For this exercise, reproduce the entries below exactly, but only from the line containing "Digital Onboarding achieves" through the line containing "Cookie Settings (33, 2536)", both included.

Top of MATERIALS PROVIDED

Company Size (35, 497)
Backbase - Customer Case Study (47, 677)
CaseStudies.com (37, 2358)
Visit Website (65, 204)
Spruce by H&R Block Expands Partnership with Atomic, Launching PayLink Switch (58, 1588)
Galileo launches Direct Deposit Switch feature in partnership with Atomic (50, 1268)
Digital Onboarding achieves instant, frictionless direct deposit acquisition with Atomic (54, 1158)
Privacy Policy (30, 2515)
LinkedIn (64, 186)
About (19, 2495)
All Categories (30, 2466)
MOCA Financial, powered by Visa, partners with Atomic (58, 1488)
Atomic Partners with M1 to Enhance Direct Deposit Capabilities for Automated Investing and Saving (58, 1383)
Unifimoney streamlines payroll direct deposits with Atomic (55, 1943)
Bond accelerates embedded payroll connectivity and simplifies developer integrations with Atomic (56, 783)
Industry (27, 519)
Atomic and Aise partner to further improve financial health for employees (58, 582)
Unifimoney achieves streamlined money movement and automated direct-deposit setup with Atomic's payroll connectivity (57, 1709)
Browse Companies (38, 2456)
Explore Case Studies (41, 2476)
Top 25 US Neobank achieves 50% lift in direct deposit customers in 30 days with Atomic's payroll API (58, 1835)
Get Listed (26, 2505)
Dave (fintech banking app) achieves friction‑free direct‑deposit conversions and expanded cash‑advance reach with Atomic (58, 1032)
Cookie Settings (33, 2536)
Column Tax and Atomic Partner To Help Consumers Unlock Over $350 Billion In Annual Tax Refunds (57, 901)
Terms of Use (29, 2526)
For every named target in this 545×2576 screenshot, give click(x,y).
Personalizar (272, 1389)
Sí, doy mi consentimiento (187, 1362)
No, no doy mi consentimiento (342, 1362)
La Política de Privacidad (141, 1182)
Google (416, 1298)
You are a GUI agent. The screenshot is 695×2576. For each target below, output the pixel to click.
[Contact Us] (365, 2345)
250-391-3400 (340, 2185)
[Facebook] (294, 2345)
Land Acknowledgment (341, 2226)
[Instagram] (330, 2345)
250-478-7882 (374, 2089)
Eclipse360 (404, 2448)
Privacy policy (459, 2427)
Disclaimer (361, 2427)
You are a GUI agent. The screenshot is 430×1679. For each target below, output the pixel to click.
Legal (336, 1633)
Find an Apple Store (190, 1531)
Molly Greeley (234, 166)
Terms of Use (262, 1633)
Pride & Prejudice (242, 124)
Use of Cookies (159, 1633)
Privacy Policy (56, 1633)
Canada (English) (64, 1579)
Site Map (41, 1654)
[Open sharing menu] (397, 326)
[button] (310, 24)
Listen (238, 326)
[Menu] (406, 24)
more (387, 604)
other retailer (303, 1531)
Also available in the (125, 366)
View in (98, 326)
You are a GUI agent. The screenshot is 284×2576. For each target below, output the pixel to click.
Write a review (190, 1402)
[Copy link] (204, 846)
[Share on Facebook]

Bottom of MATERIALS PROVIDED

RESPONSE BELOW
Digital Onboarding achieves instant, frictionless direct deposit acquisition with Atomic (54, 1158)
Privacy Policy (30, 2515)
LinkedIn (64, 186)
About (19, 2495)
All Categories (30, 2466)
MOCA Financial, powered by Visa, partners with Atomic (58, 1488)
Atomic Partners with M1 to Enhance Direct Deposit Capabilities for Automated Investing and Saving (58, 1383)
Unifimoney streamlines payroll direct deposits with Atomic (55, 1943)
Bond accelerates embedded payroll connectivity and simplifies developer integrations with Atomic (56, 783)
Industry (27, 519)
Atomic and Aise partner to further improve financial health for employees (58, 582)
Unifimoney achieves streamlined money movement and automated direct-deposit setup with Atomic's payroll connectivity (57, 1709)
Browse Companies (38, 2456)
Explore Case Studies (41, 2476)
Top 25 US Neobank achieves 50% lift in direct deposit customers in 30 days with Atomic's payroll API (58, 1835)
Get Listed (26, 2505)
Dave (fintech banking app) achieves friction‑free direct‑deposit conversions and expanded cash‑advance reach with Atomic (58, 1032)
Cookie Settings (33, 2536)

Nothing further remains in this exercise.